Malleable Software

Ken Webb 2010-04-10T14:21:24Z

From the Xholon perspective, malleable software is software that can be modified, both at design-time and at run-time. There should be no arbitrary restrictions on just how it can be modified.

IBM Research

IBM researchers have investigated some areas that seem relevant. Some of their work directly uses the term malleable software. A team at IBM's Thomas J. Watson Research Center have worked on a number of projects that are loosely connected to this concept. These researchers include William Harrison, Harold Osscher, and Peri Tarr.

Their work is quite different from Xholon, but it is suggestive of directions that Xholon could go in, and the literature helps to define what malleable software is. So for now, after a quick read of some of the literature, all I can say is that we share the concept of malleable software. Their's is the main body of work I found when I googled for malleable software.

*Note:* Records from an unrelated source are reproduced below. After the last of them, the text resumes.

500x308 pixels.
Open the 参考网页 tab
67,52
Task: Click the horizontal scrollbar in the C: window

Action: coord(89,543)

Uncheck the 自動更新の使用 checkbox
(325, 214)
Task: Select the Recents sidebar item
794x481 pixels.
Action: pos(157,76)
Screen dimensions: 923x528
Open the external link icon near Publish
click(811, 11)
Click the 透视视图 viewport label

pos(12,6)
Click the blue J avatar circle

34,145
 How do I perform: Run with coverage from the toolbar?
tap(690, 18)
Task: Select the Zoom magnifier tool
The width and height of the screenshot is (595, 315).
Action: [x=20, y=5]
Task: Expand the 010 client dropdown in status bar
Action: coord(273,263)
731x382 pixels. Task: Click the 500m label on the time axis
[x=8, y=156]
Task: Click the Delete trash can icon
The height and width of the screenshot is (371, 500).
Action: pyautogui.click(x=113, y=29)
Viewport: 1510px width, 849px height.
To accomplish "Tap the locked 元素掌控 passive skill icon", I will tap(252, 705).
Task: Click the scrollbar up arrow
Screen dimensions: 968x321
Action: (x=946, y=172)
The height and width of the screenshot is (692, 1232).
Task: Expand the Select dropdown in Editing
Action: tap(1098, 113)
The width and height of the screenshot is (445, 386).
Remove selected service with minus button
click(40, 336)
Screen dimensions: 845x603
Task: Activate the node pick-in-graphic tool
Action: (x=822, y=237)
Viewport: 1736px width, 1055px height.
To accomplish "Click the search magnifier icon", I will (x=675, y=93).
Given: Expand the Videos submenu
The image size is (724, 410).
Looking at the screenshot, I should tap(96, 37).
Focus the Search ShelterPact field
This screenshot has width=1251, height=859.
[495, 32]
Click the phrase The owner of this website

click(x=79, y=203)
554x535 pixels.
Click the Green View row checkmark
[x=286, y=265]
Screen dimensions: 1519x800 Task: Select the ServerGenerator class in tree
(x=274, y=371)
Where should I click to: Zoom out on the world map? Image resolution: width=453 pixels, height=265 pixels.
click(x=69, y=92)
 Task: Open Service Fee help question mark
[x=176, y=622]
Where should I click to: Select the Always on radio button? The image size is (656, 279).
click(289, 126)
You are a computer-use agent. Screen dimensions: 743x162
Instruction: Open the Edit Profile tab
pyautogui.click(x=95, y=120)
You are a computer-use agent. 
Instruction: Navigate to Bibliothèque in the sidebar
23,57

Software Engineering Tools and Environments: A Roadmap

Peri Tarr research page

Multi-dimensional separation of concerns

Concern Manipulation Environment

Subject-Oriented Programming

The following paper appeared in Communications of the ACM: Ossher, H. and Tarr, P. 2001. Using multidimensional separation of concerns to (re)shape evolving software. Commun. ACM 44, 10 (Oct. 2001), 43-50. DOI= http://doi.acm.org/10.1145/383845.383856 This paper suggests that "At present, software is like clay: it is soft and malleable early in its lifetime, but eventually it hardens and becomes brittle. At that point, it is possible to add new bumps to it, but its fundamental shape is set, and it can no longer adapt adequately to the constant evolutionary pressures of our ever-changing world. We believe a critical goal of software engineering is to produce software more like gold -- malleable and flexible for life. We call such software 'morphogenic', because it is able to adapt to new contexts by changing shape." (p.50).

They also use the term permanently malleable software.